• **PROBLEM TO WORK ON**
Quote exactly, and only, the lines of the material below from the line with "Screen dimensions: 634x859" through the line with "Task: Open the Draw tool".

• **DATA IN THIS EXERCISE**
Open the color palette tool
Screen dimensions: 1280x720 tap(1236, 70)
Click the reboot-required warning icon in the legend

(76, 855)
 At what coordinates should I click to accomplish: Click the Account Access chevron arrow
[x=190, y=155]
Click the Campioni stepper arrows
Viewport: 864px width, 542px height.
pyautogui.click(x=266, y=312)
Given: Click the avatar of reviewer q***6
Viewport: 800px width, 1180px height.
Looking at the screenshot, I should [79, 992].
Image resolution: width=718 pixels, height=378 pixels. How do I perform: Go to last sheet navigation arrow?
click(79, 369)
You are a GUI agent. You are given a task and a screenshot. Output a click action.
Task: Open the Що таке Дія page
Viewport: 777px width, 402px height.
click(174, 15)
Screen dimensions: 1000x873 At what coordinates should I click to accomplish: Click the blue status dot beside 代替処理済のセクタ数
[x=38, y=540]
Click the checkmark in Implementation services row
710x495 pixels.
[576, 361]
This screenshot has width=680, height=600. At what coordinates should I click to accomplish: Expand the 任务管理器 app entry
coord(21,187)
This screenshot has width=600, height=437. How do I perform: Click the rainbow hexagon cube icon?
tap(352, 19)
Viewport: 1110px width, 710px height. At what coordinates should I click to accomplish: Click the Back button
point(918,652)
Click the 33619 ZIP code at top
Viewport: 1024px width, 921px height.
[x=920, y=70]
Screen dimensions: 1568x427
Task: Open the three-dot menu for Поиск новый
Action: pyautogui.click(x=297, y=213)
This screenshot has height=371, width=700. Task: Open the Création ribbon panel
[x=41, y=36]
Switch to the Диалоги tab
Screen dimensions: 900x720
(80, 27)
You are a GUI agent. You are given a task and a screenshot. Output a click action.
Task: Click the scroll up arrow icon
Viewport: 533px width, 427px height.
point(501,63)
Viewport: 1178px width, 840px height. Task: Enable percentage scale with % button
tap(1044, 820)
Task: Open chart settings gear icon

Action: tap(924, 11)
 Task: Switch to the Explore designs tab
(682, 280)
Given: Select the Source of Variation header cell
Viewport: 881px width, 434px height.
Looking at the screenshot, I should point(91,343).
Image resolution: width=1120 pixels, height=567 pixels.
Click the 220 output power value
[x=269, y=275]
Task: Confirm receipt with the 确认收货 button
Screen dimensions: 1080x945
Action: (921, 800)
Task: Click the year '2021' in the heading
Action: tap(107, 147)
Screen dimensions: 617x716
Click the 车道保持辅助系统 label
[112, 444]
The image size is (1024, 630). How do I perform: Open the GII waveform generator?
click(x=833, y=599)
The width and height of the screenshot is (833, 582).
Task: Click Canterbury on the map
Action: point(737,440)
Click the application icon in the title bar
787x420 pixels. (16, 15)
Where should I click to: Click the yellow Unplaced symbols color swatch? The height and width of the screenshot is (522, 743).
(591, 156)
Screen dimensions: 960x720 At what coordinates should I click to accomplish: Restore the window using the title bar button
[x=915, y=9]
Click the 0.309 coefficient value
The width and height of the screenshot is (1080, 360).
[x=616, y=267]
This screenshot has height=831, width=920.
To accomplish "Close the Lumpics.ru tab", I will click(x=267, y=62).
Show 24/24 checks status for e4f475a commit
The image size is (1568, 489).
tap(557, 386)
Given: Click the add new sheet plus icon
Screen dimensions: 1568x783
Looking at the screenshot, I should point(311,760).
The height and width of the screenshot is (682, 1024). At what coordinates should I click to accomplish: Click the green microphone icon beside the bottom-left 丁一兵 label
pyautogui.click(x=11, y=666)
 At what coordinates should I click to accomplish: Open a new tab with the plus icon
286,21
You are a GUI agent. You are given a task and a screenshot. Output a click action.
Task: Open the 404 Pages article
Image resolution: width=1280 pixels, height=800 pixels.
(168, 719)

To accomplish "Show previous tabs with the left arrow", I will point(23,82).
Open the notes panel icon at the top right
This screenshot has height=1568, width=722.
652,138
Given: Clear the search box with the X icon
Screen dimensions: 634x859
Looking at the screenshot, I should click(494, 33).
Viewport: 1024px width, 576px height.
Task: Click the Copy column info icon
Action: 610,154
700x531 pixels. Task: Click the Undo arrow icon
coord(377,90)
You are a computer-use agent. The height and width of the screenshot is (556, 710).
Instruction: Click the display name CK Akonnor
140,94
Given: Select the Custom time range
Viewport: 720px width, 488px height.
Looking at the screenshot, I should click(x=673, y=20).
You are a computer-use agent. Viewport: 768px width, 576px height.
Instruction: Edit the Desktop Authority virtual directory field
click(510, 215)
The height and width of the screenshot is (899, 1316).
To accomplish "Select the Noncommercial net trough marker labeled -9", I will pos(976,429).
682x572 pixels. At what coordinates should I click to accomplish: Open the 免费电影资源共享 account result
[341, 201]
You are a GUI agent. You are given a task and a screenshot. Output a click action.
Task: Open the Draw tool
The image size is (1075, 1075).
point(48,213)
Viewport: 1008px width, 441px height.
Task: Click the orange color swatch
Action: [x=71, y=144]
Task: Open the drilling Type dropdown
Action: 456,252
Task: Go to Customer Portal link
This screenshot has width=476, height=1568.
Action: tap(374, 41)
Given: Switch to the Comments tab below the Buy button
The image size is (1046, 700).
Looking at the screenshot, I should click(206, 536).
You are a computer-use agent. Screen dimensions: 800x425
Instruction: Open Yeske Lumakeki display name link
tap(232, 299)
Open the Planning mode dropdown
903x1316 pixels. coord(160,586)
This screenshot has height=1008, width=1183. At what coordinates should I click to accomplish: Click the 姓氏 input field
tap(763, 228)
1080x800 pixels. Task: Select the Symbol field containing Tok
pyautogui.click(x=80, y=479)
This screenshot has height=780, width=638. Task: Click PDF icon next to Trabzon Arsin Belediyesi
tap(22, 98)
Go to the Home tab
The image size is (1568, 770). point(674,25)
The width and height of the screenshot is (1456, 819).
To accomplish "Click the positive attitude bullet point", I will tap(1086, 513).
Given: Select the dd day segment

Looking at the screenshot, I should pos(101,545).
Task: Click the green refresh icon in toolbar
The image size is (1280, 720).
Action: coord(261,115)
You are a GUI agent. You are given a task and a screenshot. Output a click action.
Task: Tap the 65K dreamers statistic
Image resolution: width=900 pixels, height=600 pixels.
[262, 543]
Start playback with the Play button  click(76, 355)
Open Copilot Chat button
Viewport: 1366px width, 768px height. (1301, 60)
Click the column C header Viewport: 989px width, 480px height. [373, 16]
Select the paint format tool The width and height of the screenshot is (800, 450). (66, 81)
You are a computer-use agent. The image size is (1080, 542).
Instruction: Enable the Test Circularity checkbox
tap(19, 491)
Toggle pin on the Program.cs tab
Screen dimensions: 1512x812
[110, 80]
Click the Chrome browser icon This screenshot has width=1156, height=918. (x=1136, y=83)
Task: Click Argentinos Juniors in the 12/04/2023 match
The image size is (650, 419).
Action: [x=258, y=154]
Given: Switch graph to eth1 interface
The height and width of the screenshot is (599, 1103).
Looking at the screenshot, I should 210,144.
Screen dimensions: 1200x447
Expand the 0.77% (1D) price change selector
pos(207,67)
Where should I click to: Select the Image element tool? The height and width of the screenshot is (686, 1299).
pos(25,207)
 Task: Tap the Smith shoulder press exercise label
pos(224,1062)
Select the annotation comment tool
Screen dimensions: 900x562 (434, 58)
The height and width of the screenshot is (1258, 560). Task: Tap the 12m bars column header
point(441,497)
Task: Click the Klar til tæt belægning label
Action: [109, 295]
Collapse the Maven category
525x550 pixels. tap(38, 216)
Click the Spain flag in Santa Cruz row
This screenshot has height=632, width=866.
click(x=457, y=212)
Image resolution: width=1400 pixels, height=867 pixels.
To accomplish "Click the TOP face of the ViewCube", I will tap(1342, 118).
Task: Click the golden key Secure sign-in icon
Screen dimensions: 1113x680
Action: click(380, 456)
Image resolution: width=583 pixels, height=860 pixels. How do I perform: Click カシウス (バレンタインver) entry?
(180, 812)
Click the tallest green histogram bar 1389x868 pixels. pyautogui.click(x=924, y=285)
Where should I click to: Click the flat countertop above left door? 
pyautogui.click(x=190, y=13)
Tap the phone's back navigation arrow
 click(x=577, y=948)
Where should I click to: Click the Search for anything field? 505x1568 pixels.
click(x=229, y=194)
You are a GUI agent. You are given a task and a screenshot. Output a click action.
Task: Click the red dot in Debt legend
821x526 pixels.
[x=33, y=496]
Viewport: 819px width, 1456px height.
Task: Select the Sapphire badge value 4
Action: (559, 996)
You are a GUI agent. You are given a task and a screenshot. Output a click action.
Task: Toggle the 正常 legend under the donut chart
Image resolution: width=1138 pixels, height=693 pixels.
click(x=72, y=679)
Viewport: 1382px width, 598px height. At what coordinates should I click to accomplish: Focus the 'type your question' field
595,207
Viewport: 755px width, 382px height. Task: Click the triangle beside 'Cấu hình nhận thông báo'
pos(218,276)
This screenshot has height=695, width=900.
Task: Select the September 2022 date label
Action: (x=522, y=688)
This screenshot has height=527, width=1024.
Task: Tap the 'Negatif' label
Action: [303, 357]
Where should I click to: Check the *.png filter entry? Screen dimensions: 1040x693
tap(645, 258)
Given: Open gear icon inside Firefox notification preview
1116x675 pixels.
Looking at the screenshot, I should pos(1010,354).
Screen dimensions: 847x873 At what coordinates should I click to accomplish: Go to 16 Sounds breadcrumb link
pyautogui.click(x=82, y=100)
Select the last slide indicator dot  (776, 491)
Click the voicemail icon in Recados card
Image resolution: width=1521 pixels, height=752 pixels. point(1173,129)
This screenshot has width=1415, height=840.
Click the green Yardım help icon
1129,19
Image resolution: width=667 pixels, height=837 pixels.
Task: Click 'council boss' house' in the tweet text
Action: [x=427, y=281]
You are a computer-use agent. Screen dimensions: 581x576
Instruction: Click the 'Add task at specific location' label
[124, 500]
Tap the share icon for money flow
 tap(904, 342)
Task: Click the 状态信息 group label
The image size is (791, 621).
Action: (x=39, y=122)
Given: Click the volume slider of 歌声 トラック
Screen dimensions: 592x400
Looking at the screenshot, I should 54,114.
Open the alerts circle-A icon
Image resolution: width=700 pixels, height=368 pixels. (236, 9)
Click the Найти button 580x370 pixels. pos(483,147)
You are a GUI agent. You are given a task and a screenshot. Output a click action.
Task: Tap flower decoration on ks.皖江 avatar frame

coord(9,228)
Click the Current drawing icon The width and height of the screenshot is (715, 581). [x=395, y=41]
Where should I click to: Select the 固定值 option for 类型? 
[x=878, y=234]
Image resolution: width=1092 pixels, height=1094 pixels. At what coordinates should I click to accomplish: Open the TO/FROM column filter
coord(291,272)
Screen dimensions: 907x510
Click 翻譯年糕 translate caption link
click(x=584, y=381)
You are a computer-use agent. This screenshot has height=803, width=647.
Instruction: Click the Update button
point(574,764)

• **PROBLEM SOLUTION**
Screen dimensions: 634x859
Looking at the screenshot, I should click(494, 33).
Viewport: 1024px width, 576px height.
Task: Click the Copy column info icon
Action: 610,154
700x531 pixels. Task: Click the Undo arrow icon
coord(377,90)
You are a computer-use agent. The height and width of the screenshot is (556, 710).
Instruction: Click the display name CK Akonnor
140,94
Given: Select the Custom time range
Viewport: 720px width, 488px height.
Looking at the screenshot, I should click(x=673, y=20).
You are a computer-use agent. Viewport: 768px width, 576px height.
Instruction: Edit the Desktop Authority virtual directory field
click(510, 215)
The height and width of the screenshot is (899, 1316).
To accomplish "Select the Noncommercial net trough marker labeled -9", I will pos(976,429).
682x572 pixels. At what coordinates should I click to accomplish: Open the 免费电影资源共享 account result
[341, 201]
You are a GUI agent. You are given a task and a screenshot. Output a click action.
Task: Open the Draw tool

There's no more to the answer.